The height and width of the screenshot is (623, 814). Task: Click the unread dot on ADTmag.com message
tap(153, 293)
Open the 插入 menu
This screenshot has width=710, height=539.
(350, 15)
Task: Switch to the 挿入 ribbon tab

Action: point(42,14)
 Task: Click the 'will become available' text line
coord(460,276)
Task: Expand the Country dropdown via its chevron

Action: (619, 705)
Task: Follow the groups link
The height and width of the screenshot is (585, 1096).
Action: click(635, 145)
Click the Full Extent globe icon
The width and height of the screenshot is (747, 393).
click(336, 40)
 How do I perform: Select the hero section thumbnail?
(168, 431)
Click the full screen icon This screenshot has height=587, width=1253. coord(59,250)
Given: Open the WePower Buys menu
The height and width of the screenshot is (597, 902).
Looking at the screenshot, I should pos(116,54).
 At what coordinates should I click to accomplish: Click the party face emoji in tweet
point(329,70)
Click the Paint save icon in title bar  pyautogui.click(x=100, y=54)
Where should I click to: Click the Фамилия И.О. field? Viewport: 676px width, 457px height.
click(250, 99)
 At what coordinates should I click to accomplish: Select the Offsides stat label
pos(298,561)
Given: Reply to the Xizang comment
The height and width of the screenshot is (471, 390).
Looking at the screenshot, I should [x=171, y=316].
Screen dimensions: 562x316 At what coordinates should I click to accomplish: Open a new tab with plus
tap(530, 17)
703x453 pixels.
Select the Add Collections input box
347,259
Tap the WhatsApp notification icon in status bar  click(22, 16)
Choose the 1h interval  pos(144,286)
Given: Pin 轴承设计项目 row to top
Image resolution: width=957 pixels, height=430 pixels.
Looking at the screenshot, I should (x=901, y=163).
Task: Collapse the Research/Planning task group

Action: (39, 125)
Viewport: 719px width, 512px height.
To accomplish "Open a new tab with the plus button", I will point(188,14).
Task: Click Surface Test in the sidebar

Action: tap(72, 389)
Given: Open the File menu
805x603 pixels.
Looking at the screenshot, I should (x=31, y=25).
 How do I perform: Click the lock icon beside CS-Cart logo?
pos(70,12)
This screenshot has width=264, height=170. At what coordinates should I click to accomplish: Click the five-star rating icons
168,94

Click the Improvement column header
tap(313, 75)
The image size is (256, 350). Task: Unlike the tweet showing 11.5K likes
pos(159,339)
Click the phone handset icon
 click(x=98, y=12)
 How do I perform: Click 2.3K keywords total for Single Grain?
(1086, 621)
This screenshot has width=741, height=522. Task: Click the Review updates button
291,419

▶ Your objective: Your task is to copy exactly, and only, the lines from the line with "The image size" through the last line of the entries, both included.

▶ Response to this exercise:
The image size is (256, 350). Task: Unlike the tweet showing 11.5K likes
pos(159,339)
Click the phone handset icon
 click(x=98, y=12)
 How do I perform: Click 2.3K keywords total for Single Grain?
(1086, 621)
This screenshot has width=741, height=522. Task: Click the Review updates button
291,419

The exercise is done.